--- START ---

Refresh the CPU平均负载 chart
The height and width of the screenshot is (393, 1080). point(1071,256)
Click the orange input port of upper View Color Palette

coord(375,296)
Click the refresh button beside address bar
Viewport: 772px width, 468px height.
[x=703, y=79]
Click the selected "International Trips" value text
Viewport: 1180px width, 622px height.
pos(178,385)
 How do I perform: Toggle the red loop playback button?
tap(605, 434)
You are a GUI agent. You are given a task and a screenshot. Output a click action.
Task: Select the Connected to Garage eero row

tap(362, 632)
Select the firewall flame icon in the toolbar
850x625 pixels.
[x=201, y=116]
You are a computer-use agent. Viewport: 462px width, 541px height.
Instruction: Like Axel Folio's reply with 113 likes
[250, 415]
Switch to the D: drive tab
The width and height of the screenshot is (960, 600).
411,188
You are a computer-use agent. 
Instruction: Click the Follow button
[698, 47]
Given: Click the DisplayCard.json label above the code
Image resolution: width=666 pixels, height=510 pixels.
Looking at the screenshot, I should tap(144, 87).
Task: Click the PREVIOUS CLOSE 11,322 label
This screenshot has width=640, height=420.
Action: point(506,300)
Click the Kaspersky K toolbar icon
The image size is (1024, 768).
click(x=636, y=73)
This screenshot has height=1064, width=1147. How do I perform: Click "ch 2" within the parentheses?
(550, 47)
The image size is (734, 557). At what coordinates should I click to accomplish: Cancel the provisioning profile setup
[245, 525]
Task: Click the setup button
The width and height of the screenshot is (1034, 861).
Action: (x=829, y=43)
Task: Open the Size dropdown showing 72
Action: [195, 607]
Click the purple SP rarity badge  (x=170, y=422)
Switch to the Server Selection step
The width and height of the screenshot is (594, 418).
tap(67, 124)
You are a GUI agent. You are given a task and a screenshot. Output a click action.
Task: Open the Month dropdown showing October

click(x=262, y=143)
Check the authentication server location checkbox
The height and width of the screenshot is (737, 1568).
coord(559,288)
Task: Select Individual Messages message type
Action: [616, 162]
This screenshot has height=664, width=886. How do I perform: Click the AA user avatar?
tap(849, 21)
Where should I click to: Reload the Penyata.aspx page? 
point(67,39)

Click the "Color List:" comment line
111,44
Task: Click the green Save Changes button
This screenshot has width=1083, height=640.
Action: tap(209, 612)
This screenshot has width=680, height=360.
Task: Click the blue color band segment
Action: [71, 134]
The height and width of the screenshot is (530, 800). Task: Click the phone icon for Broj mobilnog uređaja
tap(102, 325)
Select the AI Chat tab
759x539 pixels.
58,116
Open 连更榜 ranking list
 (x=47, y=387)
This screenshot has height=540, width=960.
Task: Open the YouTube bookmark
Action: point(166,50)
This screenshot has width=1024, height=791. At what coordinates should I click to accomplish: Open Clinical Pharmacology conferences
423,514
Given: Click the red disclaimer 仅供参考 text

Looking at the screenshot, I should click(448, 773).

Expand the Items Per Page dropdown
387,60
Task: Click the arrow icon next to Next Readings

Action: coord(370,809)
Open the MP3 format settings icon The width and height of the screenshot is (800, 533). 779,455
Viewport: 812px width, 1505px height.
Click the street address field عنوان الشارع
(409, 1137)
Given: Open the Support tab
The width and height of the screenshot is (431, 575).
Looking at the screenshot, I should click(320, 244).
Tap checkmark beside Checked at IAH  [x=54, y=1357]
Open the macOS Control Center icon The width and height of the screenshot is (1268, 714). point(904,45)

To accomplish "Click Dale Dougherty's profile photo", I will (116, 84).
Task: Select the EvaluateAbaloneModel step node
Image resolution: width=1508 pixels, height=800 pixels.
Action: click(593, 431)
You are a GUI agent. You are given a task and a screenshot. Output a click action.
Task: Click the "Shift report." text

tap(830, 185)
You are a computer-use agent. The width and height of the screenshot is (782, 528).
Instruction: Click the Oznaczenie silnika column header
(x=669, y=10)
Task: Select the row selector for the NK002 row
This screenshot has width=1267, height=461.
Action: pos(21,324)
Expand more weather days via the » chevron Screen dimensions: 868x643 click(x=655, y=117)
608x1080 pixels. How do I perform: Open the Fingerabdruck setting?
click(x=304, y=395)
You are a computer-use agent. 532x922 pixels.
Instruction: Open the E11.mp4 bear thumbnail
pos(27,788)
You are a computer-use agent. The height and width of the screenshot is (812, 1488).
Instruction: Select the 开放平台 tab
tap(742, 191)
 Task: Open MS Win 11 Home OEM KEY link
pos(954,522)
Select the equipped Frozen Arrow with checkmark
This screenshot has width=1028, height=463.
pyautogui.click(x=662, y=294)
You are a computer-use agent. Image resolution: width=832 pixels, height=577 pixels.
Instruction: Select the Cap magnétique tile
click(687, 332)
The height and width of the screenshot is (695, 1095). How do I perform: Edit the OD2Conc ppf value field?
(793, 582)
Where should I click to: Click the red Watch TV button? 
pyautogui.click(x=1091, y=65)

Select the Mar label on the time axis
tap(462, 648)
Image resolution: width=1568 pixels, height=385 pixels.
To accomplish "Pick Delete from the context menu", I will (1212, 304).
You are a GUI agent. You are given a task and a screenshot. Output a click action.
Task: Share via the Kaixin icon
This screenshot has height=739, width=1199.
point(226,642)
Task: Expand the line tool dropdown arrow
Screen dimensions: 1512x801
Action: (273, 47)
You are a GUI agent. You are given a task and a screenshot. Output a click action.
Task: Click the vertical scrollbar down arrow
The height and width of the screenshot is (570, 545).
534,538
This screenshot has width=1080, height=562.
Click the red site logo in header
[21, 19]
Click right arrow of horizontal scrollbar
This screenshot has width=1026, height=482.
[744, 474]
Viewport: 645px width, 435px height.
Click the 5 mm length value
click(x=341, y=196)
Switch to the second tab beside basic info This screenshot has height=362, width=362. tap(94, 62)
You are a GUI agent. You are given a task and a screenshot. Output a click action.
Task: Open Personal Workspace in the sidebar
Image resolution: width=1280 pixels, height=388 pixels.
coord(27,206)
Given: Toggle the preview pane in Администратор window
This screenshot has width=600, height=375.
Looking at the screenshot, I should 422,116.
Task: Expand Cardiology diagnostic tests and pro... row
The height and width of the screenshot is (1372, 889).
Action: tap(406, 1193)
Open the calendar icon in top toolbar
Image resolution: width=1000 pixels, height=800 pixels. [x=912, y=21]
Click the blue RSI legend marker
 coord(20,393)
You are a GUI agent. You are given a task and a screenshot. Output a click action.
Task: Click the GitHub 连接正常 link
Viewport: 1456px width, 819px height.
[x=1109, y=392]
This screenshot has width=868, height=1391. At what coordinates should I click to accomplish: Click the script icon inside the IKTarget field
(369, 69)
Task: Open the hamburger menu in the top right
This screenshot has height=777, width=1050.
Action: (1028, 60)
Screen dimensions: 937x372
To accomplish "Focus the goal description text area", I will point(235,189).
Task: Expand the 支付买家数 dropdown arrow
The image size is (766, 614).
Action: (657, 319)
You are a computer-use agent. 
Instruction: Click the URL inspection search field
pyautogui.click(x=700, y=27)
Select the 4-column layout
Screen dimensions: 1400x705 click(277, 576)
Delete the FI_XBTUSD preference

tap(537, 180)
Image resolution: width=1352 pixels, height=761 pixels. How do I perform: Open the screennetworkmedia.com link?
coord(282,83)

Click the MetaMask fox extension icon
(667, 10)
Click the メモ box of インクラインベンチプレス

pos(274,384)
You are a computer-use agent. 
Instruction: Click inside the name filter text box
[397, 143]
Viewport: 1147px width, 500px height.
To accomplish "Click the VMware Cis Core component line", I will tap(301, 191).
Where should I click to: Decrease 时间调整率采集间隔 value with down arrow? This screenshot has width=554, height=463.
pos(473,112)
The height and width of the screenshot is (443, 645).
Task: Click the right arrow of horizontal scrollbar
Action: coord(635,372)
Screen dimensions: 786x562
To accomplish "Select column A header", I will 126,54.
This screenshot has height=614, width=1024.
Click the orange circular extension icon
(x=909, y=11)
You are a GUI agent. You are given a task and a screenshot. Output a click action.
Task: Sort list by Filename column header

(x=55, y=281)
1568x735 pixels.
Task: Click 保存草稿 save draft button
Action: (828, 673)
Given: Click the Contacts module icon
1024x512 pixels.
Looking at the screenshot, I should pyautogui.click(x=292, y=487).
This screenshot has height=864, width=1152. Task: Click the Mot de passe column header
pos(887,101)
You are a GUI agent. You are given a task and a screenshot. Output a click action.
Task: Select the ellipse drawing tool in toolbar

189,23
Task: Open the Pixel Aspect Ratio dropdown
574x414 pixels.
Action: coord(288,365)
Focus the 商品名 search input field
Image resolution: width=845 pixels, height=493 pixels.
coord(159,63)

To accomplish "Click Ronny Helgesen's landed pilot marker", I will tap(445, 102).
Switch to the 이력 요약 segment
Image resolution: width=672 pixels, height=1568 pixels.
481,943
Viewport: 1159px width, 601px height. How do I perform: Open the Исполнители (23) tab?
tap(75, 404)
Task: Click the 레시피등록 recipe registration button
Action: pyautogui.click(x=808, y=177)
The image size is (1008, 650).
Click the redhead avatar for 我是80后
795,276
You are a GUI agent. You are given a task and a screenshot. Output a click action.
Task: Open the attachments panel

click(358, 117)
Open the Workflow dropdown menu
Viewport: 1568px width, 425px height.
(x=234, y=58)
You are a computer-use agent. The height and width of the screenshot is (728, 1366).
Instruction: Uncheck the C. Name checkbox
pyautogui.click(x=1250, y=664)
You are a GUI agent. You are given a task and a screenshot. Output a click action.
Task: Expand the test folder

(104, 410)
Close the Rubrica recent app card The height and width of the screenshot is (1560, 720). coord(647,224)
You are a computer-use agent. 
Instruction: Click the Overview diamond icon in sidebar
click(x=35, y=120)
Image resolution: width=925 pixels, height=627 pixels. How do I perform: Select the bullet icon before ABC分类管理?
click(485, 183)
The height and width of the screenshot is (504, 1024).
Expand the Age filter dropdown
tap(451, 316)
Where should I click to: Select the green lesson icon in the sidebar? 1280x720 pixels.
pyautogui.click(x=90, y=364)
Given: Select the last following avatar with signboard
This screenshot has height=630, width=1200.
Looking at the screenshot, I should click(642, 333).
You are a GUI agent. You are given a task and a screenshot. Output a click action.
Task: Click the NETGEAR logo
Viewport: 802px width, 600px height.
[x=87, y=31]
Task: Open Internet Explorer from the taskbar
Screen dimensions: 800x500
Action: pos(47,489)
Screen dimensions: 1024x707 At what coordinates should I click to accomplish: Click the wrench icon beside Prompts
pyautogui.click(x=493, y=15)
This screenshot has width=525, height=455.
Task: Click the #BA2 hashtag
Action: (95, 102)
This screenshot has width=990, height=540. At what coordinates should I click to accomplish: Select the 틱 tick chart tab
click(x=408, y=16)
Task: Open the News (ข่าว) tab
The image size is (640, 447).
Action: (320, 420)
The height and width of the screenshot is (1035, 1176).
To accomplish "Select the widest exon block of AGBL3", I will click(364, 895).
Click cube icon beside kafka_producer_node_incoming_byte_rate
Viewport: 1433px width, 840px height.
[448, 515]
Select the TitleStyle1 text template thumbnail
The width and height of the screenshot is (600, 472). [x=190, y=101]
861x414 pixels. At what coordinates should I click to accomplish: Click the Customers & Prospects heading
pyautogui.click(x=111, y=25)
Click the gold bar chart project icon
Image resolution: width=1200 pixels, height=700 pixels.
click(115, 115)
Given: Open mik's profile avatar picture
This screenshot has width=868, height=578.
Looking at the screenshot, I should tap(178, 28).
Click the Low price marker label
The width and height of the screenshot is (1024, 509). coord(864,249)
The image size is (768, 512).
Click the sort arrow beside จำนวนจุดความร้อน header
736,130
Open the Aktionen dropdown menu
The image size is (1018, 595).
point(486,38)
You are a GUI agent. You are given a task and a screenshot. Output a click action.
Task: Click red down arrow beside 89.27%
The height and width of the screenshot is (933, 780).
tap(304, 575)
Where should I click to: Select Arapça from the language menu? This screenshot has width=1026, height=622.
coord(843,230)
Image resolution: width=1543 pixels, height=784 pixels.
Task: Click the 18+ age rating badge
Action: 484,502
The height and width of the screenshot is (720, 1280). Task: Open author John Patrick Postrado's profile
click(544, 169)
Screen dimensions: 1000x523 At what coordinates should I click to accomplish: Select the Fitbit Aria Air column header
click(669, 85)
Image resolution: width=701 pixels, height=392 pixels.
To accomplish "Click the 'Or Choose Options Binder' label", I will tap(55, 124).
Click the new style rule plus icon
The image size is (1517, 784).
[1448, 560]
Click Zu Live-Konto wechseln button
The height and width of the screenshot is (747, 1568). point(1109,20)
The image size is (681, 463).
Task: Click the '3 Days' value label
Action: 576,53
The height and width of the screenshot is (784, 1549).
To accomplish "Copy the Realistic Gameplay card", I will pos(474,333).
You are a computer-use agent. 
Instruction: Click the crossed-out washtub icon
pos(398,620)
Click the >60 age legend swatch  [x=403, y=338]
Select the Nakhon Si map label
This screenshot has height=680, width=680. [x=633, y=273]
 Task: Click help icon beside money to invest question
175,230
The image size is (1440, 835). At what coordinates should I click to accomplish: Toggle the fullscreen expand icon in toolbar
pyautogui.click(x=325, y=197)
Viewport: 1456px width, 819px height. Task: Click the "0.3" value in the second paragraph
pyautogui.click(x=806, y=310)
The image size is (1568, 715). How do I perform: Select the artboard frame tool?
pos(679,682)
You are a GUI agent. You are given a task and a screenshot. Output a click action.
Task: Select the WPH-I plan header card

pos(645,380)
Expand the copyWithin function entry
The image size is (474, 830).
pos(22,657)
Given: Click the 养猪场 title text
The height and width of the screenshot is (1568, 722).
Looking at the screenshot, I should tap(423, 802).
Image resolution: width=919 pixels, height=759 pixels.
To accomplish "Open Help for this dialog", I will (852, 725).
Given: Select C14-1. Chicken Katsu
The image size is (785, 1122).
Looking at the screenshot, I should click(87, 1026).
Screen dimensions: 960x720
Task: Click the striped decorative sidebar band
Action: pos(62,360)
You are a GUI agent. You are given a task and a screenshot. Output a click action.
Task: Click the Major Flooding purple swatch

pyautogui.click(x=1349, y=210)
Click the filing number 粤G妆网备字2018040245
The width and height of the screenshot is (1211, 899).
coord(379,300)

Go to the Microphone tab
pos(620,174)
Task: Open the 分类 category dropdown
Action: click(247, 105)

--- END ---

* [Task brief]:
Throughout the records above, find the lines in which the word "Focus" appears and return them.

* [Result of this exercise]:
To accomplish "Focus the goal description text area", I will point(235,189).
Focus the 商品名 search input field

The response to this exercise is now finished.